On 25 January, following JSMP's
questioning of the basis for this instruction, the Chief of Administration
informed us that in order to gain access to decisions and other
information about cases, JSMP and other interested members of the
public will have to: write a letter to the judge requesting access
to a particular final decision (citing case name and number). The
judge will then decide whether to allow access or not. The judge
will inform the court clerk whether or not the person who requested
access is allowed access to the decision.

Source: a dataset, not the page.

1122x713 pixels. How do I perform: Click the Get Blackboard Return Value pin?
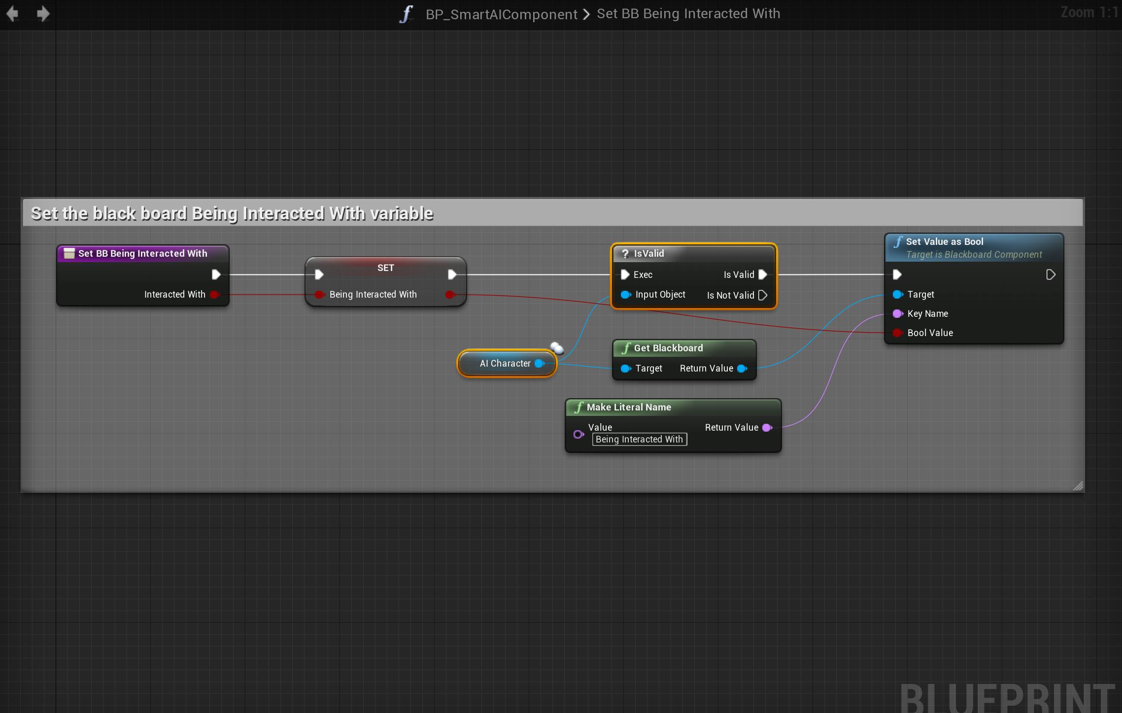click(742, 369)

In JSMP's view this new process is flawed
for a number of reasons.
First, it severely restricts
public access to decisions of the district courts. Such a restriction
of access conflicts with Timor Leste's
obligations under Article 14(1) of the ICCPR and also violates the
spirit of Section 28 of The Transitional Rules of Criminal Procedure
(UNTAET Regulation 30/2000 as amended by 25/2001) which provides
for public hearings.. According to Article 14(1) of the ICCPR, judgments
in trials - criminal or otherwise - must be made public except in
certain narrowly defined circumstances. The principal aim of the
right to a public judgment is to ensure that the administration
of justice is public and open to public
scrutiny. The right to public judgment is violated if judgments
are made accessible only to a certain group of people or when only
people having a specific interest are allowed to inspect a judgment.

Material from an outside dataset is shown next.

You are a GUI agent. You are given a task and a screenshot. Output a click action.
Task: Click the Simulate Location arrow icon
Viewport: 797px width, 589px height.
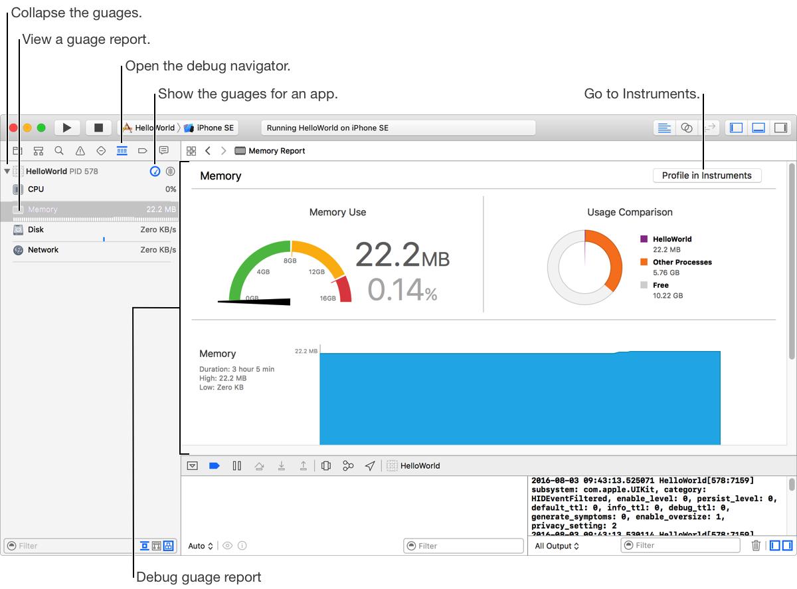[x=370, y=466]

Second, the process is unnecessarily
cumbersome and creates unnecessary work for the judges and court
clerks, as well as those requiring access to decisions.
Third, the court clerks think
they are no longer allowed to release any information about a case,
including the case number or case name. Since the court clerks in
the district courts usually do not write up the court timetable
on any publicly accessible board, it is now no longer possible for
the public to find out when trials are scheduled (unless the public
requests this information from the prosecutor, defence lawyer, or
judge).
It does not appear that the
Chief of Administration has informed the judges about this new process,
since one international Judge told JSMP on 24 January that all of
his decisions were made publicly available and could be obtained
simply by requesting the court clerk to provide access to the court
file. This further complicates the issue, as it is not possible
to make a written request, without the case name or number.
The confusion caused by this
new instruction highlights the problems that can be caused when
the President of the Court of Appeal and/or the Chief of Administration
(it is still not clear to JSMP who actually issued the instruction)
release verbal, rather than written directives.
JSMP calls on the President
of the Court of Appeal and the Chief of Administration to withdraw
the instruction as it is against Timor Leste and international law,
and will severely restrict public scrutiny of the justice system.